The S. front is in eight bays, with lower and recessed flanking annexes containing porches on the ground floor; it has a widely projecting eaves-cornice. The regularly spaced windows on each floor have flat brick arches and contain double-hung sashes with very thin glazing-bars; those on the top floor are fitted with scrolled wire guards. The most conspicuous feature is the elaborate cast-iron balcony extending the length of the first floor; it has latticework balustrading and standards between the bays supporting four-centred arches with scroll-work in the spandrels and a continuous frieze below a flared sheet-metal roof; the whole is inspired by the Chinese phase of taste of the mid 18th century.

Inside many original fittings remain, including plaster cornices and ceiling-borders with Greek ornament, doors with reeding in the middle and fireplace-surrounds. The staircases though original are of no particular distinction. The principal room of each house is on the first floor, with three windows overlooking the road.

Ramped screen-walls flanking the building extend to Tennis Court Road on the E. and on the W. to the house next described, though that to the W. is interrupted in the middle by the opening for a carriage-way with square moulded stone cappings to the responds.

(249) Houses, Nos. 2 and 3 Benet Place (Plate 308), next W. of the foregoing are generally similar to them and of much the same date, but of six bays and without the balcony; other variations include the presence of paired brick dentils to the eaves-cornice and a round-headed wall-recess containing the first-floor window at each end of the S. front. On the top floor the middle S. window in each house is blind. A ramped screenwall extends, as on the E., to the house next described.
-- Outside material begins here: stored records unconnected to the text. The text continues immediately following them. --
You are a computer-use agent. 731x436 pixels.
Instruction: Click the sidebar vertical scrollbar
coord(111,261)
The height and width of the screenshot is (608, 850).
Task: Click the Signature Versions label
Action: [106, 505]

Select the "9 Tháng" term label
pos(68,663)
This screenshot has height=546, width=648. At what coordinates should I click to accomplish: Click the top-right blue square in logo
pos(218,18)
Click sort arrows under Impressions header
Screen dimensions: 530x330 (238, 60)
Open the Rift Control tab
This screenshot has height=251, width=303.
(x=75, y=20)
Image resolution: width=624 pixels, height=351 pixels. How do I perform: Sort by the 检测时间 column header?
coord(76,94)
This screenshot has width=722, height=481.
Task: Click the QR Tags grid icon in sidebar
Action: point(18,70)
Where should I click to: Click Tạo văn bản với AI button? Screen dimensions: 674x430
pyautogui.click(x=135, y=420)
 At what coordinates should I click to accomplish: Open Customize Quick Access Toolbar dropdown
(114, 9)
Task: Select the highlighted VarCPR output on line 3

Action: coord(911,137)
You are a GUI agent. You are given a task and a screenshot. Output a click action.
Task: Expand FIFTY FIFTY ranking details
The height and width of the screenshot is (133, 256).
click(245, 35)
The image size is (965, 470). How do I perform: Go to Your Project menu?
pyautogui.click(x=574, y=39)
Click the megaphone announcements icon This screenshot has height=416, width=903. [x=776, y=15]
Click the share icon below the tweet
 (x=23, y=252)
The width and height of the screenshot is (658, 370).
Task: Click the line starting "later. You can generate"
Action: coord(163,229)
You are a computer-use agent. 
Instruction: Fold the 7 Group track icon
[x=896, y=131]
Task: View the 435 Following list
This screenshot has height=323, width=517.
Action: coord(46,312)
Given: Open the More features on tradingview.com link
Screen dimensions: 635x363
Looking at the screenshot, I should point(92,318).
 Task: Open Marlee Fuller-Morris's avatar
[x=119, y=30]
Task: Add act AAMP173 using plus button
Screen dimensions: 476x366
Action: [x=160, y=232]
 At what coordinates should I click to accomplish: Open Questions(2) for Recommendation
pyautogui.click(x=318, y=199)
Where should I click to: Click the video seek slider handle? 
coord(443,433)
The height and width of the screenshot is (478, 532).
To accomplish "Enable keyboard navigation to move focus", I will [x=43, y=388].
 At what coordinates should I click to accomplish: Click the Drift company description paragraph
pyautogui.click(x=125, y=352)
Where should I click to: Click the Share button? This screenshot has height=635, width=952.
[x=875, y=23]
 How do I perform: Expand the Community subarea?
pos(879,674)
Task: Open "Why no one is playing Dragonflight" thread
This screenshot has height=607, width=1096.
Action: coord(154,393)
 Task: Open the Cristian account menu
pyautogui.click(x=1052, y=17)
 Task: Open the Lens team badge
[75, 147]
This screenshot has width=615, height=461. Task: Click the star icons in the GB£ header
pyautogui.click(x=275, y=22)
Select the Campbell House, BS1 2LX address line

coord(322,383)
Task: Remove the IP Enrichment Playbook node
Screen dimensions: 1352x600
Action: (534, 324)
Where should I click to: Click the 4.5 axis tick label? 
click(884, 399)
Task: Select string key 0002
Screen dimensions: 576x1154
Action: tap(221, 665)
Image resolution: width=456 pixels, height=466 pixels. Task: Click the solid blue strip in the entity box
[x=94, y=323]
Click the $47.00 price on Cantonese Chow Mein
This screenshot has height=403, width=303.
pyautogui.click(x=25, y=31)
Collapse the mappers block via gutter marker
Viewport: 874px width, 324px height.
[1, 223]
(250) House, No. 1 Benet Place, 22 yds. from Trumpington Street, stands next W. of the foregoing and again is of similar date and character to them, but of two bays only and without the annexes. Late in the 19th century a two-storey bay-window has been added on the S. The round-headed entrance-doorway, approached up a flight of steps with plain iron balustrades, has a fanlight with original glazing-bars forming a gadroon pattern and a semicircular wrought-iron hood, the last possibly added later.